Below are some records. Count the lines with "couture" in them and give nothing but the total.

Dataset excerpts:
────────────────────────────────────────

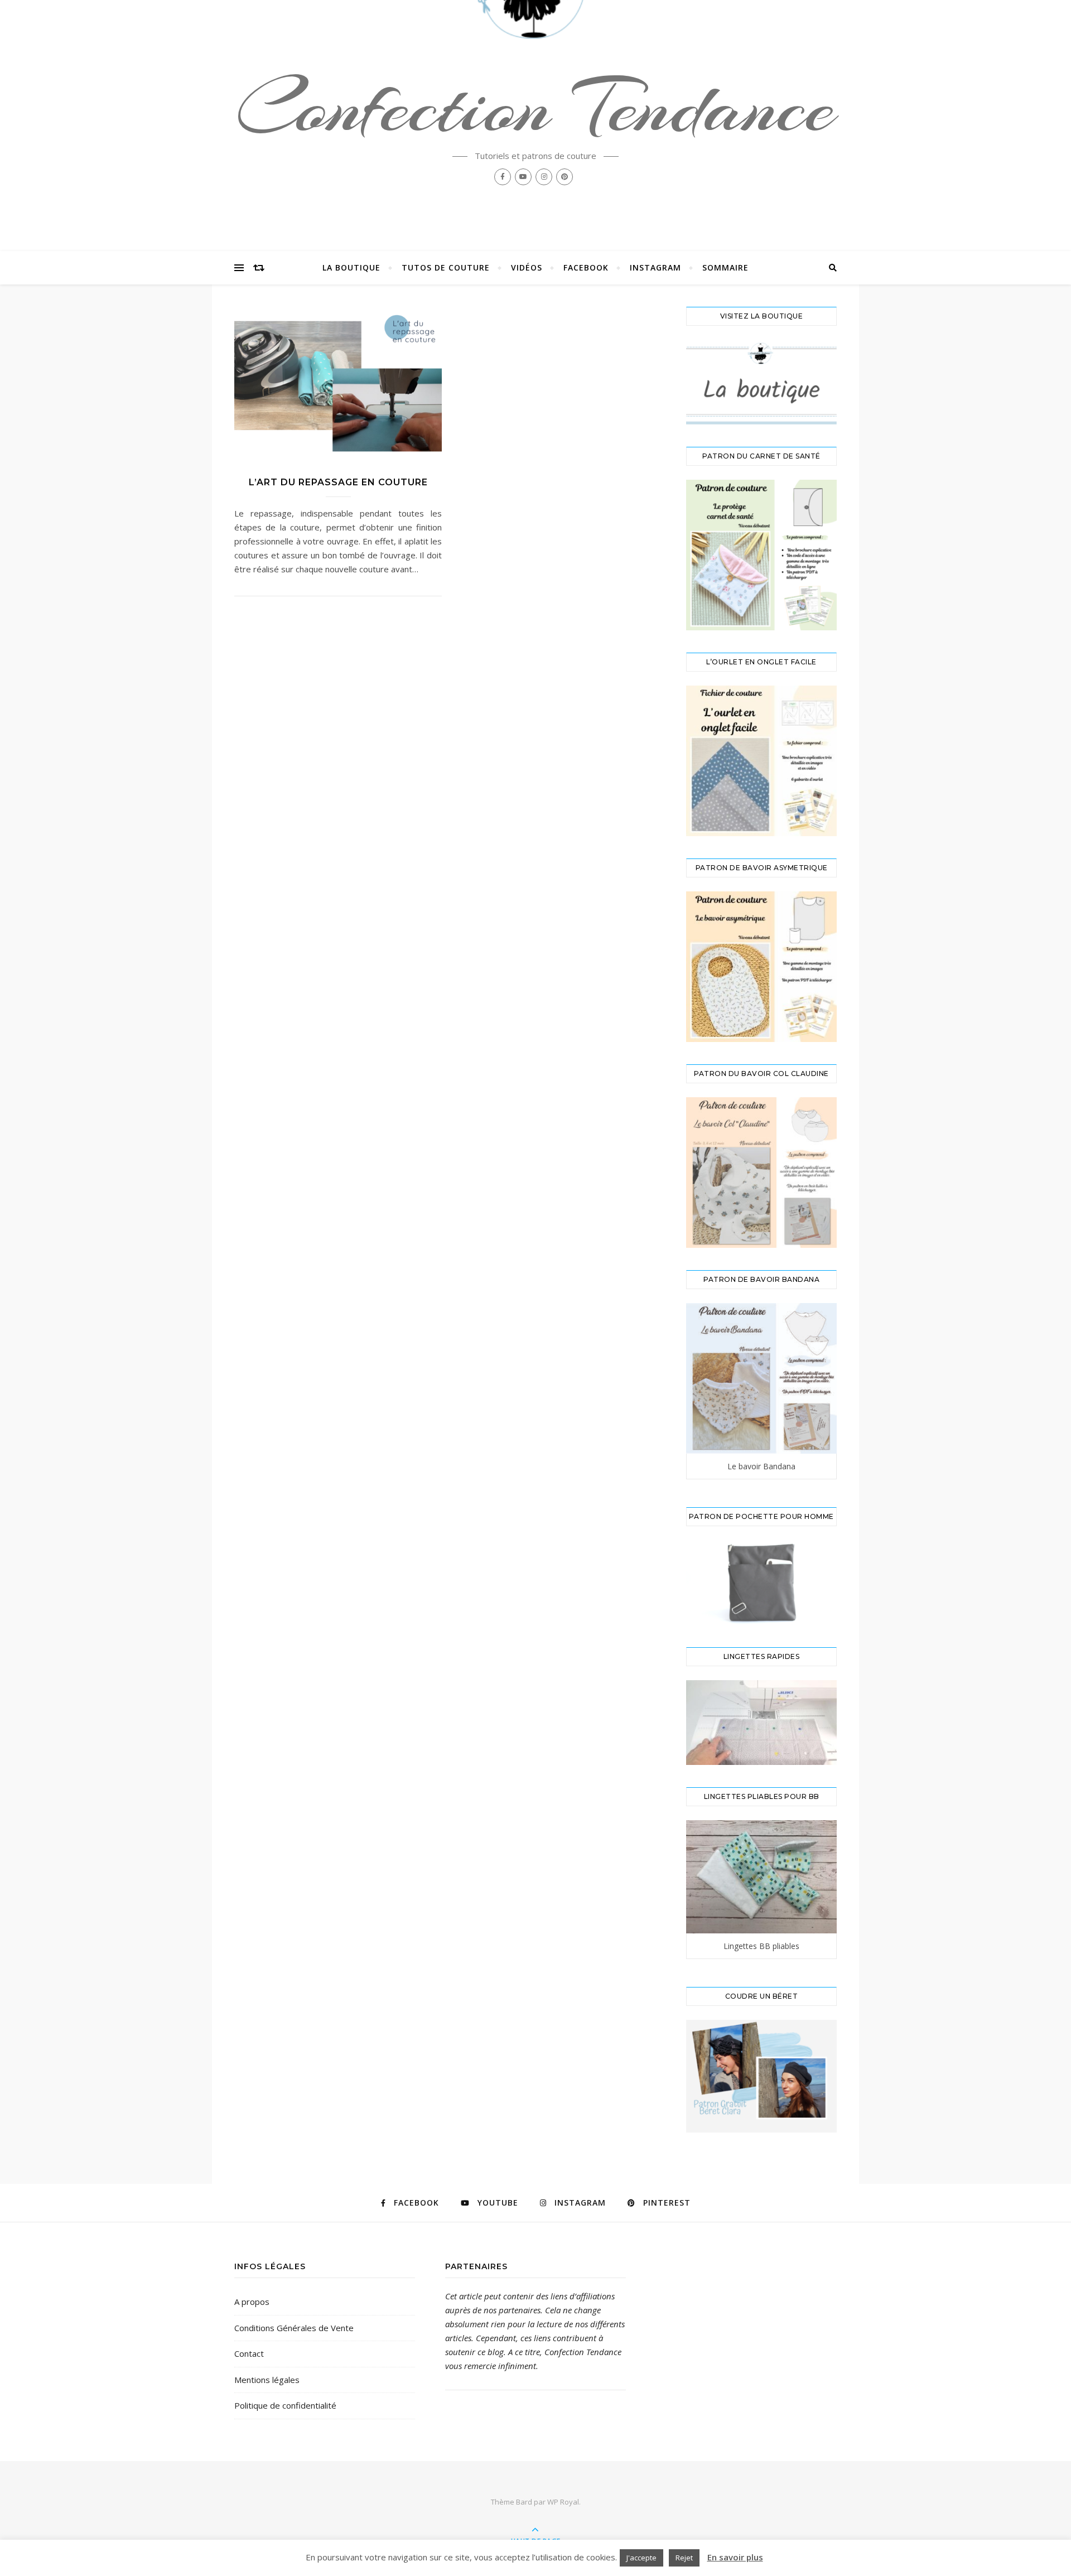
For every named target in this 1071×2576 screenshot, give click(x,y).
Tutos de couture (446, 267)
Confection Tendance (535, 107)
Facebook (586, 267)
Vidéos (526, 267)
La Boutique (351, 267)
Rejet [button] (684, 2558)
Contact (249, 2353)
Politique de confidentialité (285, 2405)
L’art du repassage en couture (338, 482)
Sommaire (725, 267)
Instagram (655, 267)
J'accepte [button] (641, 2558)
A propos (251, 2301)
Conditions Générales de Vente (294, 2327)
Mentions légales (267, 2379)
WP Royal (563, 2502)
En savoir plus (735, 2557)
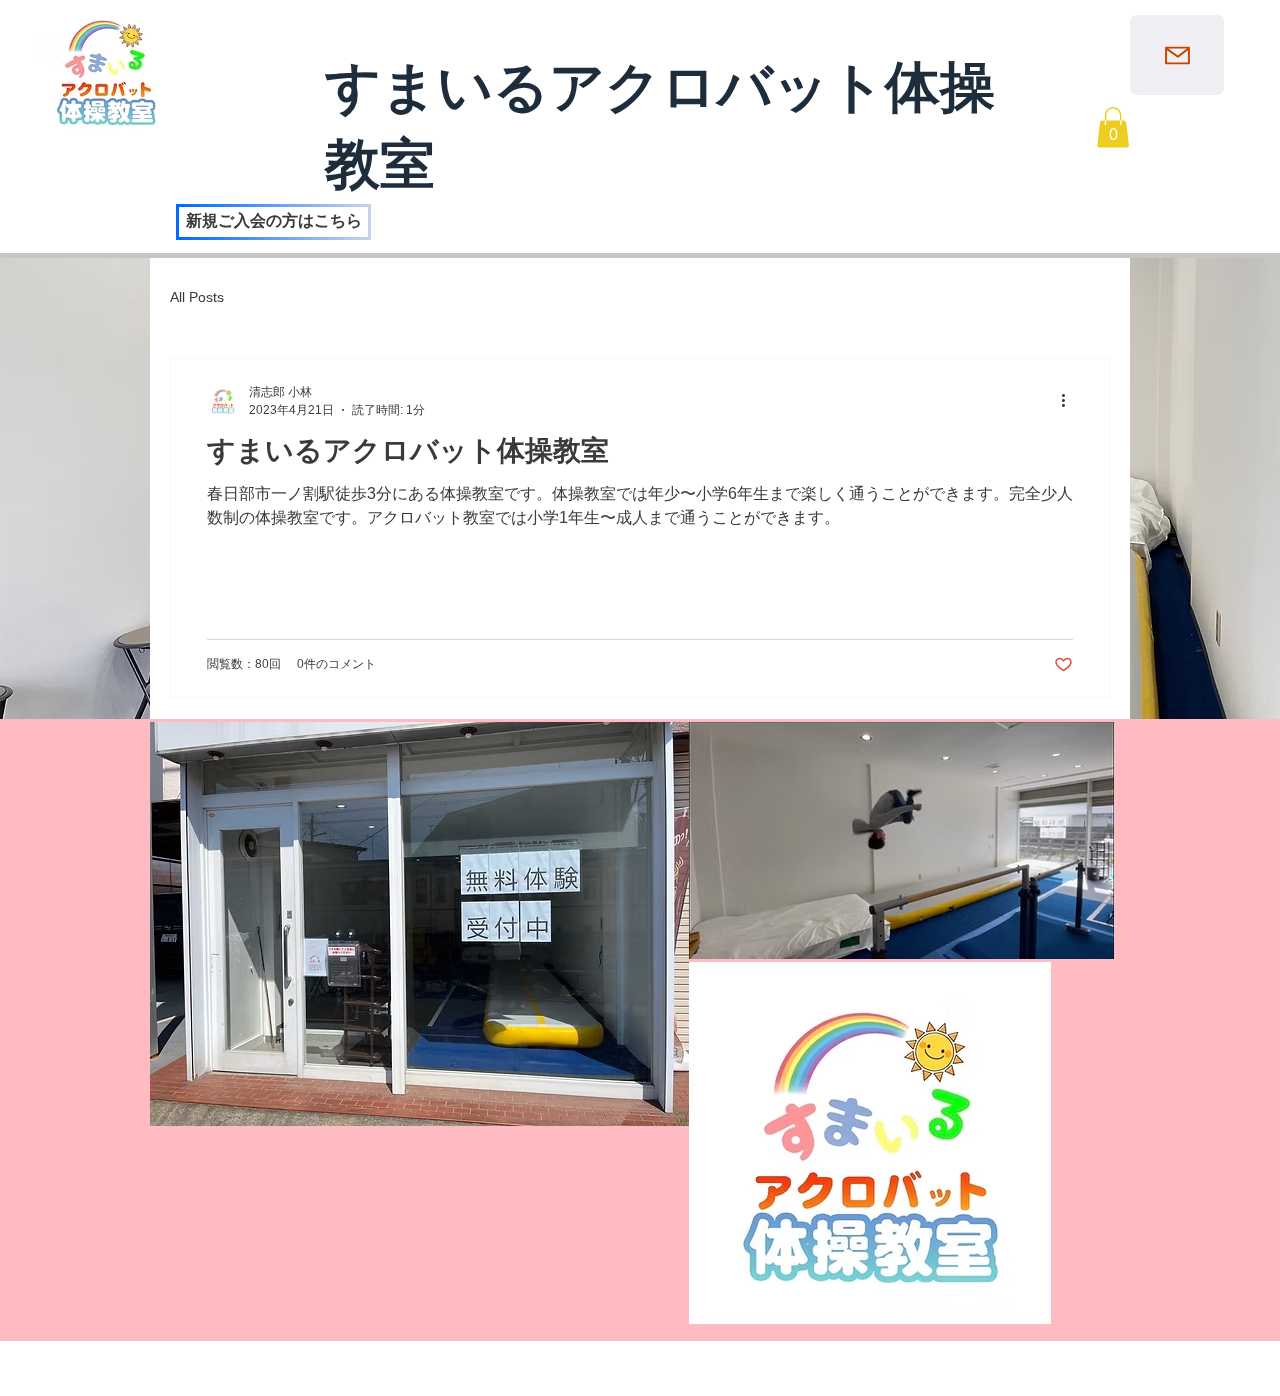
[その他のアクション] (1070, 401)
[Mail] (1177, 55)
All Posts (197, 297)
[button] (1113, 127)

────────────────────────────────────────

* _TASK RESPONSE_: 2